Stopped at the feed store to drop off some eggs today and this guy came in desperate to unload some roosters. After hearing his sad story, I agreed to take them. He had quite an assortment; a white frizzle bantam cochin, a silver birchen maran, a naked neck turken and this one that I can't identify. Can anyone tell me what this is?


----------



## Bee (Jun 20, 2013)

Not sure, but he sure is pretty!


----------



## fuzziebutt (Aug 7, 2012)

Hello and welcome!! He is a game rooster!!


----------



## kjohnstone (Mar 30, 2013)

Or a Buckeye...??? Any Buckeye experts out there??? How is his crow??? "Urban farmers will appreciate the Buckeye rooster's low crow." He has a little extra black. He is pretty though.


----------



## KathyLee (Aug 18, 2013)

He DOES look like a Buckeye. I would say his crow is average.

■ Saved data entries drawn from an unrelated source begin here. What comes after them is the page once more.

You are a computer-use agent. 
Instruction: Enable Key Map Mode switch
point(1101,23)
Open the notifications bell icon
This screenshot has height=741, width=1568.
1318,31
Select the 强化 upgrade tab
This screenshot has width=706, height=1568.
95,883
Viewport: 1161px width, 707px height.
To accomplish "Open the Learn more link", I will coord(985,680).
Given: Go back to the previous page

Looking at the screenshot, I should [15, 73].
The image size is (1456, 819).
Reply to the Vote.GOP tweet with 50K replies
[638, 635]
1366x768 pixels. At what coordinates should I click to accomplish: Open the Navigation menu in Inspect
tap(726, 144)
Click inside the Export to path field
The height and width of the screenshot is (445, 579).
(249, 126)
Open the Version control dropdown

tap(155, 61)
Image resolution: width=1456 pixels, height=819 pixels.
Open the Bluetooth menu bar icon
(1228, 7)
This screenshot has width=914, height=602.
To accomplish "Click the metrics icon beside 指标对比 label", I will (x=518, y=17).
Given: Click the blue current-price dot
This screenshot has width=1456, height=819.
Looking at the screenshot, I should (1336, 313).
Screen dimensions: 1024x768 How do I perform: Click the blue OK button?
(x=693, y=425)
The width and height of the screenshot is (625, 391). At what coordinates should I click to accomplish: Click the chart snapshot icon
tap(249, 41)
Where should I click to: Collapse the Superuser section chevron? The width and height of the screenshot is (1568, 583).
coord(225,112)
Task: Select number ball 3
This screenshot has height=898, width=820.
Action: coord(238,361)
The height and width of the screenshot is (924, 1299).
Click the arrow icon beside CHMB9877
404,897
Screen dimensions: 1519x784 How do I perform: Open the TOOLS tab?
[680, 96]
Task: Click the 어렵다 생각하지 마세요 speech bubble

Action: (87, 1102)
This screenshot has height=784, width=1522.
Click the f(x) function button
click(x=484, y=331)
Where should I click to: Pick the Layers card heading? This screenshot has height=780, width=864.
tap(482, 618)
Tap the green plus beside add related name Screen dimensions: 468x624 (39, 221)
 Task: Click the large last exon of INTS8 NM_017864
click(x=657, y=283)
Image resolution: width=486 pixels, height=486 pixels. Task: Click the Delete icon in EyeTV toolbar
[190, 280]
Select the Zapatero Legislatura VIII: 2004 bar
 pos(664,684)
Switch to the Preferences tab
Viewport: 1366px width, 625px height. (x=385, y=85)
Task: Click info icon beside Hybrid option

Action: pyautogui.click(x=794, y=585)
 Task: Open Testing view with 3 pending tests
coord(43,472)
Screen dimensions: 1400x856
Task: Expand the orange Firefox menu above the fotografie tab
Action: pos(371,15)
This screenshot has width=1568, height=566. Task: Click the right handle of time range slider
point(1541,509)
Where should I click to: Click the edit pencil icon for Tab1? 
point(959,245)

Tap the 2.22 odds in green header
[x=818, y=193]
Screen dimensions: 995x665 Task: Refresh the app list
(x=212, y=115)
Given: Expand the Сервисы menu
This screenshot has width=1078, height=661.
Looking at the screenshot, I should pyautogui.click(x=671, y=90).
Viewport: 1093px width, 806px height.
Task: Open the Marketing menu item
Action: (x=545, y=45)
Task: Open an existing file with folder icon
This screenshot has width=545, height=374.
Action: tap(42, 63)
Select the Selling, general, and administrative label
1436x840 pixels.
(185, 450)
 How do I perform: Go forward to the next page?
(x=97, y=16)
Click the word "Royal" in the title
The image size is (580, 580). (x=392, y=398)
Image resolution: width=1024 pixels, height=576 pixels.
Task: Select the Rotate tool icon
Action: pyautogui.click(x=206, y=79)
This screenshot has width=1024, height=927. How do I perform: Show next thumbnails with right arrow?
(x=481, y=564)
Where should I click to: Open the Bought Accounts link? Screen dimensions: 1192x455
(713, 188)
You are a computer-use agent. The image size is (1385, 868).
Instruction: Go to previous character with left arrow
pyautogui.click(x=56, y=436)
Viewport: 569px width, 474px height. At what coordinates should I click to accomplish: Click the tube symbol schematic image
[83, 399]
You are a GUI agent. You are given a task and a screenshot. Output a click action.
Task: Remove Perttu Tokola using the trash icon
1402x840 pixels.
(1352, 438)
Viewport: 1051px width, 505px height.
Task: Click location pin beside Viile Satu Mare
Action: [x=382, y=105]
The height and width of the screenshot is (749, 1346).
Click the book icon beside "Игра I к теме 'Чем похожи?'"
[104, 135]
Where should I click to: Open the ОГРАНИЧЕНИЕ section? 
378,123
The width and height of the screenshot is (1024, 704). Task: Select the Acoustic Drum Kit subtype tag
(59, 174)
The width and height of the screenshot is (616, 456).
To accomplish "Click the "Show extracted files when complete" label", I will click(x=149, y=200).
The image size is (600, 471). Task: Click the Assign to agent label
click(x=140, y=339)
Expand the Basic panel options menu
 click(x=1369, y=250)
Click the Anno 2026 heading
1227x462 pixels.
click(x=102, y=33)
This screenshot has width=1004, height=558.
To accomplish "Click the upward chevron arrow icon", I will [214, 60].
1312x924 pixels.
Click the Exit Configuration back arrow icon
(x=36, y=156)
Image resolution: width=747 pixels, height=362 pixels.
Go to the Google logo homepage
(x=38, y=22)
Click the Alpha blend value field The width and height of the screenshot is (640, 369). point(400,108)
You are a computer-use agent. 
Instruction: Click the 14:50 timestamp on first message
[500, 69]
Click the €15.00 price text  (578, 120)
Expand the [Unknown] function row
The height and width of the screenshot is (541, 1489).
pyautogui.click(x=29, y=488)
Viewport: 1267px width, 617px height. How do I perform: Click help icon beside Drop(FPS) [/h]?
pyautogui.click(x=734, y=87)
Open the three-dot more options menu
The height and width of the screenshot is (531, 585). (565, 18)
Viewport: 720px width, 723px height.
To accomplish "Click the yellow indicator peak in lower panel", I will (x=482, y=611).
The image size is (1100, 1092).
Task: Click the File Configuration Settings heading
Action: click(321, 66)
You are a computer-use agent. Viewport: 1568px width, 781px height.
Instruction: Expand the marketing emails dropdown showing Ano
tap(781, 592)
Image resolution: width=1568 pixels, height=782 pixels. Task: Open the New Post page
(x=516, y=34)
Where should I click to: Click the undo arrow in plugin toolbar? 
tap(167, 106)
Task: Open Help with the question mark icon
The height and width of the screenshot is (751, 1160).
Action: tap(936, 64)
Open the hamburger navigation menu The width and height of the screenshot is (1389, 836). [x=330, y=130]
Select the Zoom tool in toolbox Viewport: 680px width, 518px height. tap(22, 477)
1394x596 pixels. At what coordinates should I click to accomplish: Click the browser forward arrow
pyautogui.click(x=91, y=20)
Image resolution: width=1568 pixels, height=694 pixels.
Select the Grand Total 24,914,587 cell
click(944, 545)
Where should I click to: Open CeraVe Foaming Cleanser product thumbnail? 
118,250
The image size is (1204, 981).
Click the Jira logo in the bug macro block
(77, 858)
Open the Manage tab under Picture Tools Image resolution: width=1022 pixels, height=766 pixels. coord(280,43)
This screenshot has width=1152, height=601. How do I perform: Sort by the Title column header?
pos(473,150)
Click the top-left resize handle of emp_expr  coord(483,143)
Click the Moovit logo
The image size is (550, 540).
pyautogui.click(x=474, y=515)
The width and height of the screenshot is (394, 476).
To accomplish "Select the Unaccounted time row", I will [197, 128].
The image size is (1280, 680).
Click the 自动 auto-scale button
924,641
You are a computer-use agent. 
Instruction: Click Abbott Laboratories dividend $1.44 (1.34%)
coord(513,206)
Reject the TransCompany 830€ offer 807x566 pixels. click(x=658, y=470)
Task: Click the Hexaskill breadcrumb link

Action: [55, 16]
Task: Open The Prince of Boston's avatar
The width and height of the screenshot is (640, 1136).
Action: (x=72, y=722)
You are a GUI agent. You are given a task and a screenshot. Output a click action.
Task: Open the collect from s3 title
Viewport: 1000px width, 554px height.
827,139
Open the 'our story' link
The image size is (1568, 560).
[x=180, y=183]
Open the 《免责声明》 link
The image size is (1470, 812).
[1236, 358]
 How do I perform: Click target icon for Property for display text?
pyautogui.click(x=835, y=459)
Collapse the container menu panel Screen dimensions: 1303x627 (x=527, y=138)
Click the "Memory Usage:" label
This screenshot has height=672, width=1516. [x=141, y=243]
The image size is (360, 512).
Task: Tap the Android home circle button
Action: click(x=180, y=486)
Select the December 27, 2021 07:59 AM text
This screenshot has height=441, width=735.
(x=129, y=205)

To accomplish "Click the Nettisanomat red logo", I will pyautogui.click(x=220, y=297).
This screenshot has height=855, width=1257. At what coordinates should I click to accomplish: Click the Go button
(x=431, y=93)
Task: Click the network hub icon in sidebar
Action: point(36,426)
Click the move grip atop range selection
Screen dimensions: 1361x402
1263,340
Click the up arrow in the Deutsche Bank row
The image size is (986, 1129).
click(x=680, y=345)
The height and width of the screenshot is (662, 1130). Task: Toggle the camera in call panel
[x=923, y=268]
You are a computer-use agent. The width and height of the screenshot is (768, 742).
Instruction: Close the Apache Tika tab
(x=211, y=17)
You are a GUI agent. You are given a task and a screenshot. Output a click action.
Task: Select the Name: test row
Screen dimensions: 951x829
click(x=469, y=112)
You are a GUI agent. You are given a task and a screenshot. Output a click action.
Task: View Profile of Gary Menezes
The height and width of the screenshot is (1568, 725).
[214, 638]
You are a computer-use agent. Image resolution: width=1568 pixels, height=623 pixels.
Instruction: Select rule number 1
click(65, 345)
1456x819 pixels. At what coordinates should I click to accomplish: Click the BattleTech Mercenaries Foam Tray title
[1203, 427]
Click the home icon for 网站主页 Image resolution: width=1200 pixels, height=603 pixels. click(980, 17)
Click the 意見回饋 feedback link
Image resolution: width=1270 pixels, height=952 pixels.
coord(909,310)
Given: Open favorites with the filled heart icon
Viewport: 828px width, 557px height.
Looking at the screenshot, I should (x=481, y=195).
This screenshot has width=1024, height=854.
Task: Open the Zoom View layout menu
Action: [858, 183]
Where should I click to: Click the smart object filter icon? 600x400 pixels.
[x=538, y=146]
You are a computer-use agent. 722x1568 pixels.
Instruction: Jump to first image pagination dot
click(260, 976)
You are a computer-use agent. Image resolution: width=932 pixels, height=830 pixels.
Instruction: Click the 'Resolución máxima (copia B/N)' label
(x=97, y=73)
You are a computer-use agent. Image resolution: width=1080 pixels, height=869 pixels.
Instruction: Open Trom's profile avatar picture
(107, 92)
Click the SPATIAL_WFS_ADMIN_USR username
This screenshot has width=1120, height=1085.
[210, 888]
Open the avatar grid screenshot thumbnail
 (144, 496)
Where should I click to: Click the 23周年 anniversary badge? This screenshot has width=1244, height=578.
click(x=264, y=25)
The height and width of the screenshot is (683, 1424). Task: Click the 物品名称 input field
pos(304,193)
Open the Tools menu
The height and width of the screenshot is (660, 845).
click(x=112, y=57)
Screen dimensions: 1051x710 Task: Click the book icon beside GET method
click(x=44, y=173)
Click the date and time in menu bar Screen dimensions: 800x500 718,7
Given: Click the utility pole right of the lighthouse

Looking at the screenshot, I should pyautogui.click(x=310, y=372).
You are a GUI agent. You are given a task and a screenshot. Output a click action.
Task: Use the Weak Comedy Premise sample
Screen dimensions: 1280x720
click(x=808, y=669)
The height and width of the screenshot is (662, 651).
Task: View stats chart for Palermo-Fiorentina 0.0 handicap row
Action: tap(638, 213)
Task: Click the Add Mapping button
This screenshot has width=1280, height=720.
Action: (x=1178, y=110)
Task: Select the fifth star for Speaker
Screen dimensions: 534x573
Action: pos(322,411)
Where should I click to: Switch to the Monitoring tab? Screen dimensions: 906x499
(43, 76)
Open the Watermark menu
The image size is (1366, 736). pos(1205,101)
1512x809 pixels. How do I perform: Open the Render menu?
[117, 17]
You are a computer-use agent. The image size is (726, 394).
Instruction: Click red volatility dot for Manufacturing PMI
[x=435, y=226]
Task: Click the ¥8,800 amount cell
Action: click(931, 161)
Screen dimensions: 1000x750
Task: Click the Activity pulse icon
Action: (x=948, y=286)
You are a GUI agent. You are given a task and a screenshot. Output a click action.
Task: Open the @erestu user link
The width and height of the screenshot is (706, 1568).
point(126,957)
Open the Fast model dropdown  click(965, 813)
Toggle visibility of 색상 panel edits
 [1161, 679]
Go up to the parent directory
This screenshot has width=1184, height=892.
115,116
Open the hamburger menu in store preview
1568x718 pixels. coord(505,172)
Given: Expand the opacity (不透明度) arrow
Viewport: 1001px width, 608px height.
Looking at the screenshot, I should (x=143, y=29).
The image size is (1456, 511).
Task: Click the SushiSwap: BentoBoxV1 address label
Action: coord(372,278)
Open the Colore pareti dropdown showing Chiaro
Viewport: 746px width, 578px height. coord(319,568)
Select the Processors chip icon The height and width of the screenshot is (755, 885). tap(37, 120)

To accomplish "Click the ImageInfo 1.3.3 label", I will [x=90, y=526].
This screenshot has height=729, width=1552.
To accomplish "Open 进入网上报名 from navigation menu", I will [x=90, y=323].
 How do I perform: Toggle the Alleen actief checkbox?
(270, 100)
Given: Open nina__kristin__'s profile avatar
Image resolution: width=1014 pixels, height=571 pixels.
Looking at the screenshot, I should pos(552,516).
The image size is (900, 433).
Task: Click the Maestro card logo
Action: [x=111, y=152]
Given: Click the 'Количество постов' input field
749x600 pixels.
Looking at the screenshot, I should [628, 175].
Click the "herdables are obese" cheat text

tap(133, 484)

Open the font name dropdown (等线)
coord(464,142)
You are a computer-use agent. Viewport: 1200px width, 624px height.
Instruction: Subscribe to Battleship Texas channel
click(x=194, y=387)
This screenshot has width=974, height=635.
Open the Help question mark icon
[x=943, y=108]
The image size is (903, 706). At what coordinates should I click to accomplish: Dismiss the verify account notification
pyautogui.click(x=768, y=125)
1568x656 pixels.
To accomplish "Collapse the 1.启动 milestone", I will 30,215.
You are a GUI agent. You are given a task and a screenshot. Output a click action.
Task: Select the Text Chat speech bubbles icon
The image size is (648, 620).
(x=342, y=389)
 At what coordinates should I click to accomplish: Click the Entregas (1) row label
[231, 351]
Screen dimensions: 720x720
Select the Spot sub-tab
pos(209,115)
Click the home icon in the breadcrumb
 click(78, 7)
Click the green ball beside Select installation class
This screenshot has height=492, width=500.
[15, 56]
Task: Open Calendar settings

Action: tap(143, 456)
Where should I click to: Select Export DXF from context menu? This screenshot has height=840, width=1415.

Thanks!
I'll have to research these now.


----------



## Bee (Jun 20, 2013)

He doesn't look much like any Buckeye roo I've ever seen...here's a few pic of Bucks.




























He's got a little too much flash to be a Buckeye. Man, I would love me a Buckeye flock!! Meaty, good looking birds with good landrace traits still intact.


----------



## KathyLee (Aug 18, 2013)

Could he be a Wyandotte? But I don't see any lacing on his feathers.


----------



## kjohnstone (Mar 30, 2013)

Bee said:


> He's got a little too much flash to be a Buckeye. Man, I would love me a Buckeye flock!! Meaty, good looking birds with good landrace traits still intact.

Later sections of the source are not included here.